主催: 日本理学療法士協会 九州ブロック会
会議名: 九州理学療法士学術大会2023 in 熊本
回次: 1
開催地: 熊本
開催日: 2023/11/25 - 2023/11/26
p. 29-
【はじめに】 当院は痙縮患者に対し、2011年よりボツリヌス療法を始め、2017年痙縮センターを開設し、2019年よりボツリヌス療法と短期集中リハビリテーションを併用した取り組みを開始した。今回、一般病棟に入院しこの取り組みを行った患者の傾向を後方視的に調査したので報告する。
【対象】 2020年1月~2022年12月までの3年間における、ボツリヌス療法と短期集中リハビリテーション目的にて一般病棟へ入院した患者19名、計103件。

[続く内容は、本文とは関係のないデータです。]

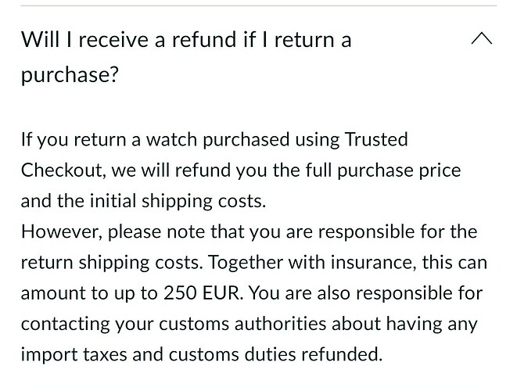Image resolution: width=517 pixels, height=391 pixels.
Task: Click the word 'Checkout,' in the answer text
Action: click(x=63, y=170)
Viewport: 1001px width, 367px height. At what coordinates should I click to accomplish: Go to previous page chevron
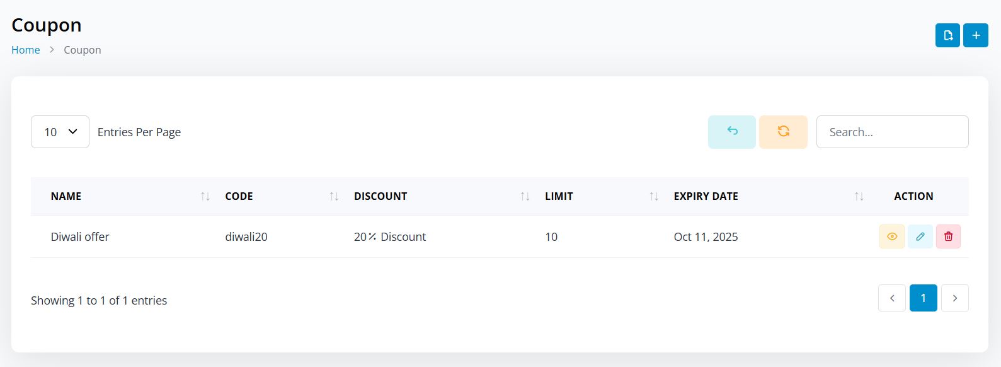pos(892,298)
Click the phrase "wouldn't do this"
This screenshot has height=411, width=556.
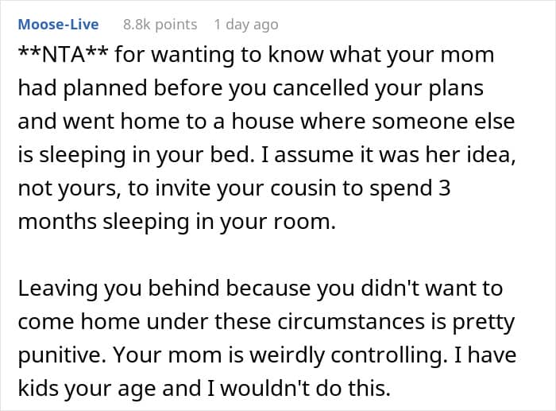tap(305, 388)
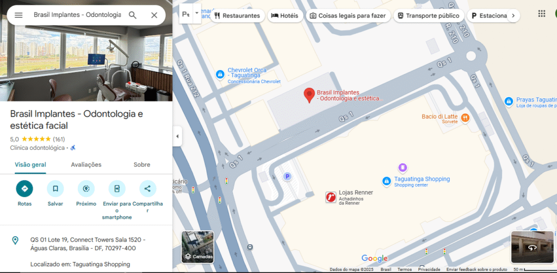The width and height of the screenshot is (557, 273).
Task: Show more category chips with right chevron
Action: coord(513,16)

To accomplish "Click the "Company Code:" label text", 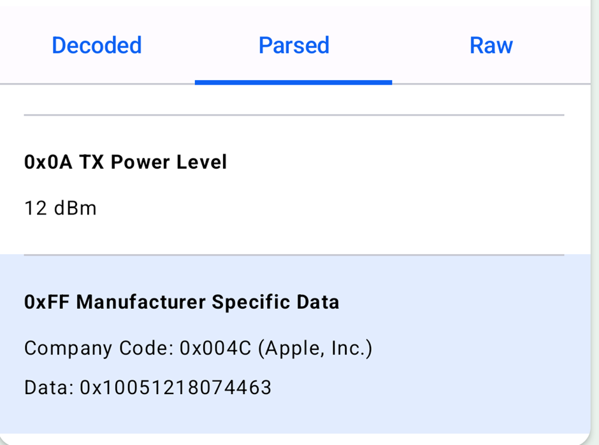I will (x=99, y=348).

【調査方法】 電子カルテに記録されたSOAP、サマリーを中心に後方視的に調査。
【調査結果】 〈実人数〉男性10名、女性9名(内、入院での定期継続16名、他3名は外来通院にて継続)。〈平均年齢〉62.7±10.6歳。〈平均介護度〉1.35(介護保険対象外4名)。〈平均在院日数〉11.9日±6.9日。〈平均入院間隔〉3.9±2.1ヶ月。〈原因疾患〉被殻出血5名、視床出血5名、痙性斜頸2名、他1名→アテローム血栓性脳塞栓症・心原性脳塞栓症・出血性脳梗塞・くも膜下出血・脊椎形成不全仙骨欠損症候群・脊髄小脳変性症・HTLV-Ⅰ関連脊髄症。〈平均発症経過年数〉7.1年。〈平均通算施行回数(対象期間外含む)〉11.3±7.3回(最大32回、最小2回)。〈ボツリヌス療法施行部位割合(平均単位数)〉上下肢63.1%(393±149単位)、上肢のみ24.3%(208±115単位)、下肢のみ12.6%(165±77単位)。〈FIM〉入院時平均105.3±14.6点、退院時平均107.3±14.2点、前回退院時から次回入院時の増減-2.2±5.3点。〈BI〉入院時平均85.5±16.7点、退院時平均86.8±15.7点、前回退院時から次回入院時の増減-1.6±5.9点。〈筋緊張〉全件で入院時に比べ筋緊張改善認める。MAS評価で1程度の改善、またはMASの変化はないが抵抗感の軽減あり。〈疼痛〉76件中61件(80%)で入院時に比べ改善認める。〈ROM〉97件中76件(78%)で入院時に比べ改善認める。〈満足度調査〉大変満足7件、満足19件、やや満足29件、どちらでもない5件、やや不満0件、不満1件、大変不満0件(61/103件回答)。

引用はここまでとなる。